By Corinne Murdock |

Attorney General Mark Brnovich won’t challenge or appeal the pending ruling in the Arizona Republican Party’s (AZGOP) lawsuit to declare no-excuse, mail-in voting as unconstitutional. 

Solicitor General Brunn (Beau) Roysden pledged in a court filing to honor the ruling, whatever that may be. The AZGOP filed with the Mohave County Superior Court last Tuesday after the Arizona Supreme Court denied jurisdiction to the AZGOP. The AZGOP then refiled their case with the Superior Court earlier this month. 

“[The State of Arizona] agrees to be bound by the outcome of this litigation, including any appeals, with respect to the declaratory and injunctive relief requested,” stated Roysden. 

17 defendants were named in the lawsuit: all 15 county recorders, the State of Arizona, Secretary of State Katie Hobbs.

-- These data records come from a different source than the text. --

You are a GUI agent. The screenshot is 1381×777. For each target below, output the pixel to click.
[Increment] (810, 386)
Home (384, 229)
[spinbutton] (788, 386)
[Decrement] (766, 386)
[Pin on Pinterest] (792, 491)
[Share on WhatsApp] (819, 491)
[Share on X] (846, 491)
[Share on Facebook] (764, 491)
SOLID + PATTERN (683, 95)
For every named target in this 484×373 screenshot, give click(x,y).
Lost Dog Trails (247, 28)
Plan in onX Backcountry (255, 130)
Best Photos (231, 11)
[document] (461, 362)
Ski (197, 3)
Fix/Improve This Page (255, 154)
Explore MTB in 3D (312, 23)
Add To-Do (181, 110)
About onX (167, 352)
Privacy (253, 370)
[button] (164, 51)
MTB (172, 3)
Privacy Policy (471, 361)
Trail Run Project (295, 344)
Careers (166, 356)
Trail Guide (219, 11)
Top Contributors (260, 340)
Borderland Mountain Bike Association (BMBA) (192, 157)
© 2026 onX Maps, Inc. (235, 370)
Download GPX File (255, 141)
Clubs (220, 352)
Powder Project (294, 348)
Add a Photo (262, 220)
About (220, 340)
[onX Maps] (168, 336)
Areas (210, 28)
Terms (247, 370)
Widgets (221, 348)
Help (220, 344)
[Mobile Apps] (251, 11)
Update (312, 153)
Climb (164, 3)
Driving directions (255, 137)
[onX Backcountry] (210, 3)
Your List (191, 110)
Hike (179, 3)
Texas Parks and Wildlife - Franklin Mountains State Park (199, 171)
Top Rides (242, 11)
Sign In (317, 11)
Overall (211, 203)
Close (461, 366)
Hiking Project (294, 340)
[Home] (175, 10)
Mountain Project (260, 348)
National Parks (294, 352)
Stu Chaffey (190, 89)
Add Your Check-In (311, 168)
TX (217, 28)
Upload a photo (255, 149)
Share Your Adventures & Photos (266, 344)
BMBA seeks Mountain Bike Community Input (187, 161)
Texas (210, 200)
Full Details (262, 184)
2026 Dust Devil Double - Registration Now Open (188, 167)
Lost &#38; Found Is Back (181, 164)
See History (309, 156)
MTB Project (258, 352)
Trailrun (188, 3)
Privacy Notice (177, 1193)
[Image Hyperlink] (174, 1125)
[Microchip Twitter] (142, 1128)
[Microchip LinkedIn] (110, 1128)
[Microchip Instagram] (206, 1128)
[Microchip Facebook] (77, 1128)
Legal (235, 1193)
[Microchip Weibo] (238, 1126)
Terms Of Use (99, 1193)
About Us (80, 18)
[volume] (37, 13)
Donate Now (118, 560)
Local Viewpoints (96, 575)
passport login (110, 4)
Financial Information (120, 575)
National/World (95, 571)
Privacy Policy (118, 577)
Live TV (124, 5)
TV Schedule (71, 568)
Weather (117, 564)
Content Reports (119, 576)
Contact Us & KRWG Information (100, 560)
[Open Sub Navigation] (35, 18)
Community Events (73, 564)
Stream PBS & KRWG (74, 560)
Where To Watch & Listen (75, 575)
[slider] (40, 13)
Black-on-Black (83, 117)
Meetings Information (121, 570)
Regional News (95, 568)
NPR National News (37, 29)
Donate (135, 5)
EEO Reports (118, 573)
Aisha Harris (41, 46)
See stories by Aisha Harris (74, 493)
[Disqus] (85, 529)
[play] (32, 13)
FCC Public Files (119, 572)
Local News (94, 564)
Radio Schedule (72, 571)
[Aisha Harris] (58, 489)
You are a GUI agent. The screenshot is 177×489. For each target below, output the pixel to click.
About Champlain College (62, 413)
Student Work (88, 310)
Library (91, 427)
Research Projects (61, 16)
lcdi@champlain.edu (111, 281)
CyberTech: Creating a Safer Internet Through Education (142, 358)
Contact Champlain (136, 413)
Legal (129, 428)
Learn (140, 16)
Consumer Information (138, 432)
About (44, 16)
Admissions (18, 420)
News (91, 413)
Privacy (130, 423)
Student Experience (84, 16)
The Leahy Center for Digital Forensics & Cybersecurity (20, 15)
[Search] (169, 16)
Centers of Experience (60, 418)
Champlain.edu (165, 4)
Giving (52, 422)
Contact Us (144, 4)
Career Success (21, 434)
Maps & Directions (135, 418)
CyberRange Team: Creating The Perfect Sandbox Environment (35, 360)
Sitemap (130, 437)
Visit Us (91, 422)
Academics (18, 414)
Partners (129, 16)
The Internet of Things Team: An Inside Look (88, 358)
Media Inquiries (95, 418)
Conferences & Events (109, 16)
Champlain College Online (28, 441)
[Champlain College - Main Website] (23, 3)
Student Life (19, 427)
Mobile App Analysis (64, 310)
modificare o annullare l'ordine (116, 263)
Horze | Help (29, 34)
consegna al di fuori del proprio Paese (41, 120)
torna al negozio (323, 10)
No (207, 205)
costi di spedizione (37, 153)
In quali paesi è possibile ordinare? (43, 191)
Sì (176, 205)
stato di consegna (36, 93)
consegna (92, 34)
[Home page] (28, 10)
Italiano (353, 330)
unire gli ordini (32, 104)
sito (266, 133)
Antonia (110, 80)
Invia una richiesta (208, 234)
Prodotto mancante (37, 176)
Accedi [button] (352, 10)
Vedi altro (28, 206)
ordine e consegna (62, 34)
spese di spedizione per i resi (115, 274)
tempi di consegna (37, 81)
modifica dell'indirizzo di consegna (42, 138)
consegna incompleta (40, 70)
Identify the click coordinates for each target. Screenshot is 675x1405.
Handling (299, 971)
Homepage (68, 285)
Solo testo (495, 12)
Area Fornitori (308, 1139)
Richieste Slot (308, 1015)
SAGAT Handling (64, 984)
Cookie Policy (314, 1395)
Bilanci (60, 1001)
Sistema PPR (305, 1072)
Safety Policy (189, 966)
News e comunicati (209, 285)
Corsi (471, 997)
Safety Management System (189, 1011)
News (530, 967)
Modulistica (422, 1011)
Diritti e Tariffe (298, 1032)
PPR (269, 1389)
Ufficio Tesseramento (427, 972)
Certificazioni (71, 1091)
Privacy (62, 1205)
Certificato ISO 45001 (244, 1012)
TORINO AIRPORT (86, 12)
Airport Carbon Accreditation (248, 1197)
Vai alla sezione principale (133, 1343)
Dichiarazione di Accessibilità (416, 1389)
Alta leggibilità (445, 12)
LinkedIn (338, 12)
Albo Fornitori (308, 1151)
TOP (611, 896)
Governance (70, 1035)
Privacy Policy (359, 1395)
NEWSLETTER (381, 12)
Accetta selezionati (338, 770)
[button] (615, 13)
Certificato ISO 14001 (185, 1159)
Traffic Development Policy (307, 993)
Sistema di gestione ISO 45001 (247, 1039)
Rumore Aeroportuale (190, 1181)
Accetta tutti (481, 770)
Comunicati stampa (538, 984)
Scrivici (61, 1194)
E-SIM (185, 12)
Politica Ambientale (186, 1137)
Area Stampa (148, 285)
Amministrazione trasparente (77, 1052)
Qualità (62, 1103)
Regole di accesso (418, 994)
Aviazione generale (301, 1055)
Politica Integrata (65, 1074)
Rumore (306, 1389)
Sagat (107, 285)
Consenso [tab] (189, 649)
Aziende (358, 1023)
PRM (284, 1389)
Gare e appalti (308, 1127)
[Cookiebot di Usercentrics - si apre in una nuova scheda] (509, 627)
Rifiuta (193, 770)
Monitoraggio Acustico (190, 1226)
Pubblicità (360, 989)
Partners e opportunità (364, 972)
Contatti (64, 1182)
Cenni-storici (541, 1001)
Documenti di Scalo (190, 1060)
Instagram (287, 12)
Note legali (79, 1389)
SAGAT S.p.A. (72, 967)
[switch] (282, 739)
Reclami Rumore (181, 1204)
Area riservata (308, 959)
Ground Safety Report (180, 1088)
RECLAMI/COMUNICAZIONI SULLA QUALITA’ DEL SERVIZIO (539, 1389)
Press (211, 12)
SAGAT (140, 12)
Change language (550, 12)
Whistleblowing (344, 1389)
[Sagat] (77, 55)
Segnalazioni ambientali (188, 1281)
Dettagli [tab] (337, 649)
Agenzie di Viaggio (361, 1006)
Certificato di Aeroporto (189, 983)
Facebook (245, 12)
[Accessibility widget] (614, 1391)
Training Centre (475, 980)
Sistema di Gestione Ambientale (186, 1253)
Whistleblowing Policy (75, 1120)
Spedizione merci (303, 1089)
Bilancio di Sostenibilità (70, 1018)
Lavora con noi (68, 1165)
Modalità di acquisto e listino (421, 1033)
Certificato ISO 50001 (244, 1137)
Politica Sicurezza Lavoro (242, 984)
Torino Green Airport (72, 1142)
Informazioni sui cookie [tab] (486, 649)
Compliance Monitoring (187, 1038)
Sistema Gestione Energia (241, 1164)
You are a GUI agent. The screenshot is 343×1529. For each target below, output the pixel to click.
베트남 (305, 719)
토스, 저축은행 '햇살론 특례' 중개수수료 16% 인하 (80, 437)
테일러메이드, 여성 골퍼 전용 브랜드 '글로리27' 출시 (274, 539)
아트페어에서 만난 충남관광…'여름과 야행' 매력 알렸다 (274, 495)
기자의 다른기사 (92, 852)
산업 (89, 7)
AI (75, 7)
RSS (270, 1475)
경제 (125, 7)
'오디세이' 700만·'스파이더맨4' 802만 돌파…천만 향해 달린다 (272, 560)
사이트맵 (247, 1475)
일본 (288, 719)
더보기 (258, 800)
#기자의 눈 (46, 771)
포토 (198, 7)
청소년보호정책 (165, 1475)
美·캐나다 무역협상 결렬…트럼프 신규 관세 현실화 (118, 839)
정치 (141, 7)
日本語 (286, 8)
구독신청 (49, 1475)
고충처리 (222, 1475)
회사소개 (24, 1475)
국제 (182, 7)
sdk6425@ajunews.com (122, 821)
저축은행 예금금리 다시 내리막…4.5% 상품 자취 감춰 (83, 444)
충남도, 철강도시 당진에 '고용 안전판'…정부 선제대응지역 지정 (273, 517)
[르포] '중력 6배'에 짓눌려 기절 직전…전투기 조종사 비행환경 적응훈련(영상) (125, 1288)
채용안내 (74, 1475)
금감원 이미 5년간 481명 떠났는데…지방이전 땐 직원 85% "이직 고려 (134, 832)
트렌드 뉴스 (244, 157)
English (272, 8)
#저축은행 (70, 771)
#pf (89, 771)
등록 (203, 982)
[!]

In their initial complaint totaling nearly 60 pages, the AZGOP claimed that Hobbs prevented enforcement mechanisms for valid signature verification by not adding those procedures to the Election Procedures Manual (EPM). Additionally, the party claimed that Hobbs lacked legal authority to implement drop box voting.

The AZGOP insisted that Hobbs’ actions were only possible due to a “longstanding deviation” from election procedures outlined in the Arizona Constitution. According to the party, Arizona’s no-excuse, mail-in voting system violates the constitution because several provisions direct voting to take place at the polls.

“Stated simply, Arizona’s ‘early voting’ statutes — which provide for the ‘absentee’ or ‘no-excuse mail-in’ voting — violate the Arizona Constitution, in whole or in part,” claimed the lawsuit. “[I]n-person voting at the polls on a fixed date is the only constitutionally permissible manner of voting.”

The AZGOP requested that the judge compel Hobbs to include the signature verification guide in the EPM, remove mentions of the drop box in the EPM, and cease enforcement of absentee voting laws.

However, should the courts decide that no-excuse, mail-in voting doesn’t violate the state constitution, the AZGOP requested a definitive explanation as to how the constitution permits absentee voting.